The event featured a competition between schools in the categories of education, agriculture, food and agro-processing, energy, ICT and electronics (with special focus on cybersecurity), health and safety, and sports/athletics.

The primary competition saw Seaview Gardens walking away with first place for their Emergency Respirator.

Representative from the team, Aaron Mark Matthews, t old JIS News that the idea was inspired from the smoke hazard of the Riverton dump a few years ago that affected the school and caused students to faint.

“We came up with this idea to develop a mask that would block out all the impurities,” he said.

John Rollins Success Primary took second place for their WindSol wind energy entry; and Half-Way-Tree Primary got third place for their organic pesticides made from pimento and tomato extract.

For the secondary category, Vere Technical won first place for their project, ‘Creating Water from Green Energy’, which utilises wind to generate energy. It is then used to produce water for irrigation or domestic purposes.

Another part of their winning entry was a wireless, electricity-transmitting illusion mirror, which is a table that transmits electrical current wirelessly.

Additionally, they won the special award for best use of green technology and best application of physics.

Rusea’s High got second place for their organic mosquito repellant made from dried breadfruit and orange peel, and won special awards for most potential for commercialisation, and best application of chemistry.

The Mannings School was awarded third place for their ‘biofoam’, which is replacing styrofoam with organic materials, and also won a special award for best documented science investigation.

Montego Bay Community College, which was the sole entry in the tertiary category, won for their ‘Energy Money Saver’, which uses a digital logic circuit, incorporating the use of a motion detector, to turn on and off electrical-powered items, such as fans and lights.

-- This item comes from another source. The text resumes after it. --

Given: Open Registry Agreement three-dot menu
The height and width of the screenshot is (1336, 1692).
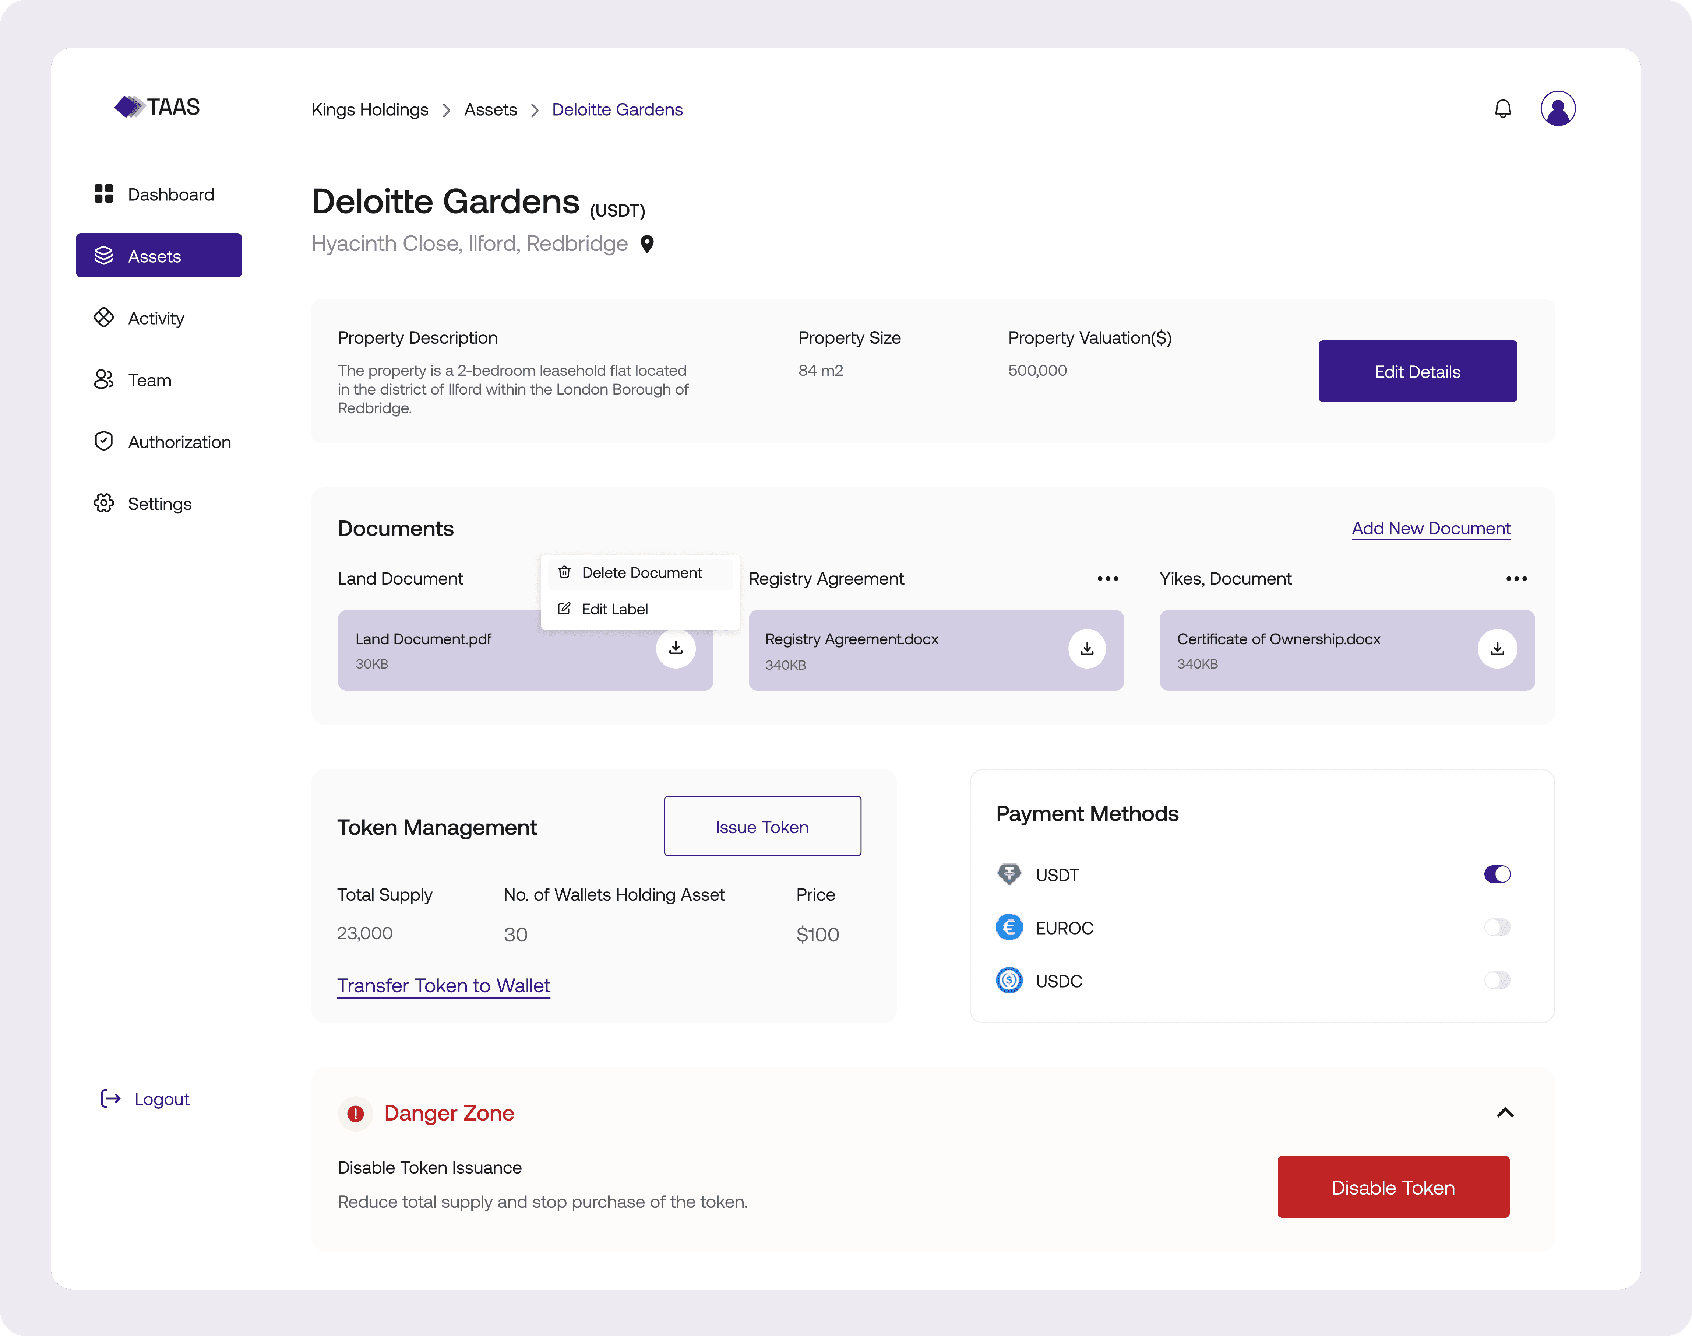Looking at the screenshot, I should coord(1107,579).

The community college also received the special award for most innovative display.

Team member, Britney Reid, explained that the inspiration behind the project was the high cost of the school’s electricity bill.

She told JIS News that the team would love to get sponsors to assist in implementing this project at their school.

Additionally, the team indicated that they have contacted National Energy Solutions, which has expressed interest in the project.

Other winners of special awards were Knockalva Technical High for best use of indigenous materials; Holland High for the best use of environmental science, and José Martí Technical High for the best application of biology.

There was also an addition to this year’s offering, which allowed attendees access to free health screenings, including blood sugar, electrocardiogram (ECG), blood pressure and cholesterol tests.

Honorary life president of the Diabetes Association Professor Errol Morrison, who spoke at the fair, highlighted how important these checks are, with the recent occurrences of heart illnesses in some student athletes.

There was also a Caribbean Secondary Education Certificate and Caribbean Advanced Proficiency Examination workshop, which was fully attended.

The annual science fair serves as a platform to showcase the best research by students at the primary, secondary and tertiary levels. Approximately 30 schools entered this year’s competition.

The event was staged in collaboration with Petrojam Ltd; Diabetes Association of Jamaica; Association of Science Teachers of Jamaica; Development Bank of Jamaica; Ministry of Education, Youth and Information; Sandals Resort; Jamaica Observer; Coldax Mart Jamaica Limited; Collins Publishing; and CorpsBiz Strategies.